Exactly as given, reproduce the records in full.

[Start of section]

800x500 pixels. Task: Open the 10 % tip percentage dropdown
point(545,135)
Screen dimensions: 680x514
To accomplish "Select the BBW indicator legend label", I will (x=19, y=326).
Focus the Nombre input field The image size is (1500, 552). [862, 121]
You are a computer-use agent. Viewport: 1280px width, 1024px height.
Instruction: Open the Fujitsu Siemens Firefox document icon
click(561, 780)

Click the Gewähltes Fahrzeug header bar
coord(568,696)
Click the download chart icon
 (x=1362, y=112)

[End of section]

→ EXERCISE ANSWER
800x500 pixels. Task: Open the 10 % tip percentage dropdown
point(545,135)
Screen dimensions: 680x514
To accomplish "Select the BBW indicator legend label", I will (x=19, y=326).
Focus the Nombre input field The image size is (1500, 552). [862, 121]
You are a computer-use agent. Viewport: 1280px width, 1024px height.
Instruction: Open the Fujitsu Siemens Firefox document icon
click(561, 780)

Click the Gewähltes Fahrzeug header bar
coord(568,696)
Click the download chart icon
 (x=1362, y=112)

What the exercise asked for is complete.